Paper and Threads – A Mapping of Intimacy
In the field of material-based art practices, paper and threads might seem like simple materials—familiar, delicate, and traditional. Yet when brought together, they generate a complex terrain of memory, gesture, and structure. This article explores the deeply interconnected relationship between these two cellulose-based materials—how they operate, how they speak to the body, and how they shape the field of contemporary crafted installation.
Both paper and threads originate from natural fibers, usually from plant sources such as cotton, flax, or mulberry. They are products of labor and transformation—processed, pressed, spun, dried. As such, they carry within them the history of making. Paper records impressions; it absorbs every act. Threads, too, act as conductors of gesture, tension, rhythm, and attachment. When these materials are brought together, they do more than hold—they suggest. They insinuate the unseen: an internal map, a scar, a presence made visible.
The act of stitching paper is one that challenges the conventional expectations of both materials. Paper is not fabric, and yet it is pierced. Threads are not ink, and yet they write. This contradiction makes every intervention—every stitch, loop, tear, or puncture—carry a kind of tension. It is a negotiation between fragility and force. The needle becomes a drawing tool. The paper, an anatomical site.
Much of this practice is rooted in the history of labor, and specifically, the often invisible labor of textile work. While embroidery and stitching are typically associated with domestic craft, their adaptation into the world of visual art disrupts their cultural expectations. When stitched into paper, the thread does not just decorate—it becomes structural, relational, even confrontational. These interventions demand a viewer’s attention not only to form but to process—to the labor of making, to its residue.
One of the most compelling aspects of using threads on paper is their ability to build space. Layered works, sewn maquettes, perforated installations—these are not simply images but architectures of sensation. The thread traverses layers, marking pathways, bridging voids, suspending weight. And here, the artist becomes a cartographer—mapping gestures, pressure, and memory onto the surface. What is documented is not the world but a topography of thought, intimacy, and repetition.
In my own practice, these materials converged not through concept but through necessity. The early paper works—often too delicate to glue—needed an alternative system of connection. The sewing machine offered that solution, and more: it allowed for precision, rhythm, invisibility, and obsession. Over time, the act of piercing, first with thread and then without, became a way of sculpting paper without removing it. Topographies formed. Skins thickened. The thread, eventually, disappeared—but its trace remained.
As the work evolved, the range of tools expanded. Classic sewing machines, limited in their capacity for slow, delicate stitching, gave way to handheld leather tools, speedy awls, and industrial or crank-based shoemaker models that could accommodate thicker materials and larger formats. Punch needles and Aari hooks, traditionally used in embroidery and beadwork, became essential not just for their ability to handle paper without tearing but for the way they permitted a rhythm of repetition guided by the hand. These tools allowed the labor to become visible—not as decoration but as insistence.

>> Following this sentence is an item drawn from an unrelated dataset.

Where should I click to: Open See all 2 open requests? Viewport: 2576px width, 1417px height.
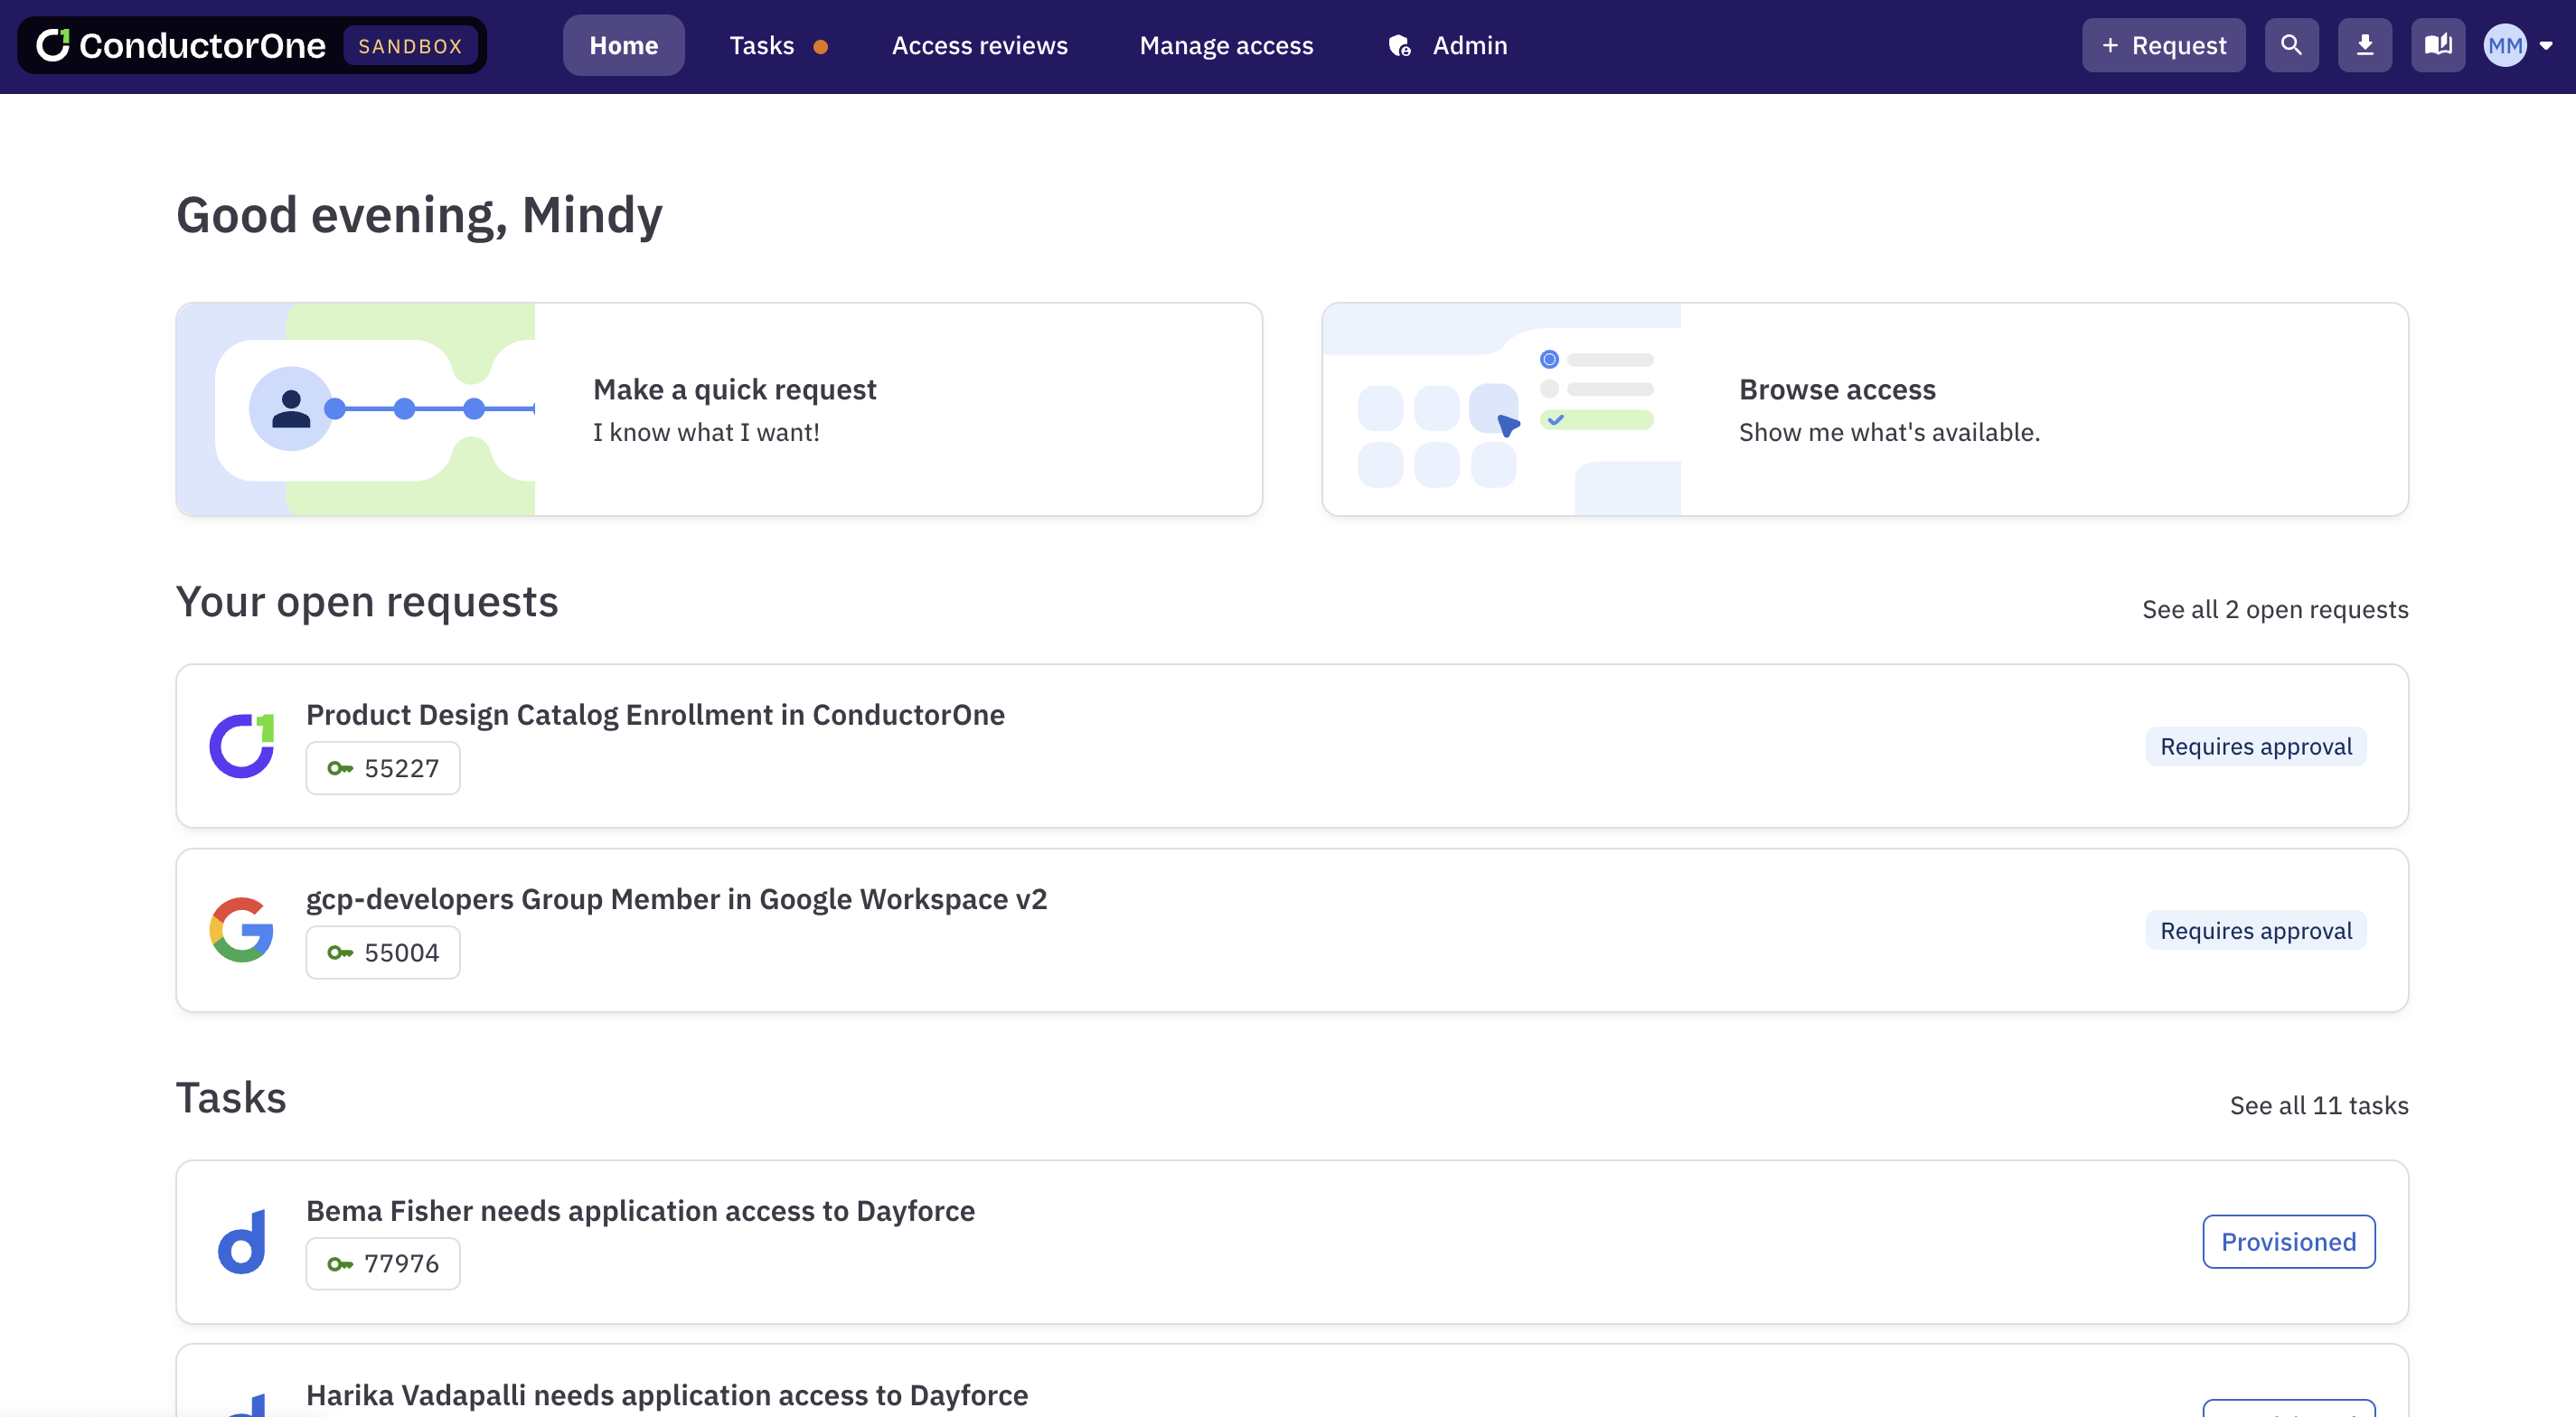[x=2275, y=609]
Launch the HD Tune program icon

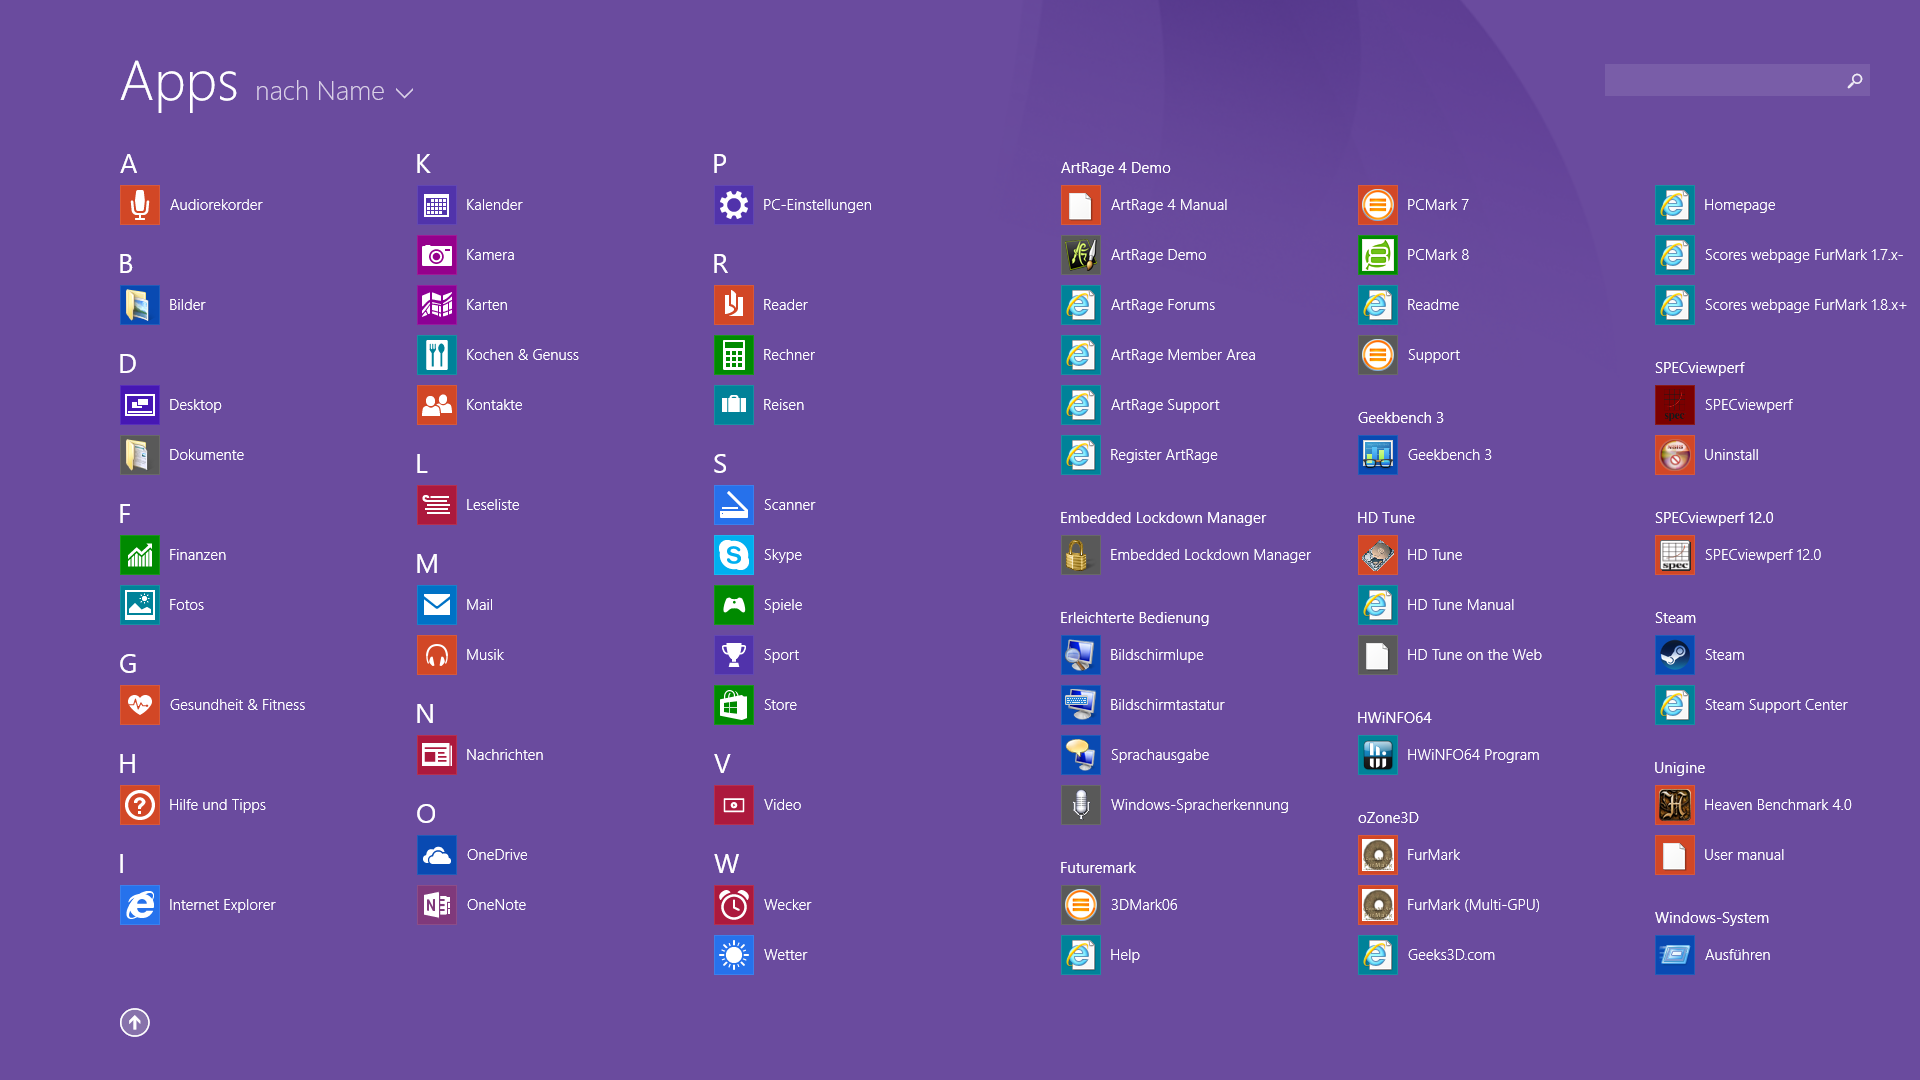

Alongside machine-based methods, hand-sewn works have remained integral. Their tempo, fragility, and responsiveness give rise to a different language. A slower one. A form of correspondence. When working with threads on paper, the thread is not merely a connector; it is a sensor. A line of communication between hand and material, often carrying weight, even when it leaves no visible mark.
In recent years, my experiments have included collaborative stitching, tension drawings, salt-based absorption studies, and dissecting images with thread. Each technique is not an end in itself, but a means of tracking. I find myself less interested in decoration and more in what remains: the scar, the edge, the shift. The practice of stitching and piercing becomes, in this way, a method of mapping—the unknown, the unsaid, the intimate.
To map is to listen—to attend to what is present but unnoticed. A map, in this context, is not a territory but a question. What is remembered? What is touched? Where does form emerge, and where does it dissolve? The practice with paper and threads is a mapping of tension, absence, and presence. A mapping of time.
Ultimately, the dialogue between paper and threads opens a new grammar for working. It asks: How do we connect without holding too tightly? How do we inscribe without dominating? What becomes visible when we work with, rather than on, a surface? These questions remain at the core of this article, and of the broader installation-based explorations I continue to pursue.
The stitch is not only a joining—it is a direction. It points, it leads, it anchors. And when used in dialogue with paper, it does not just bind. It maps. It marks. It remembers.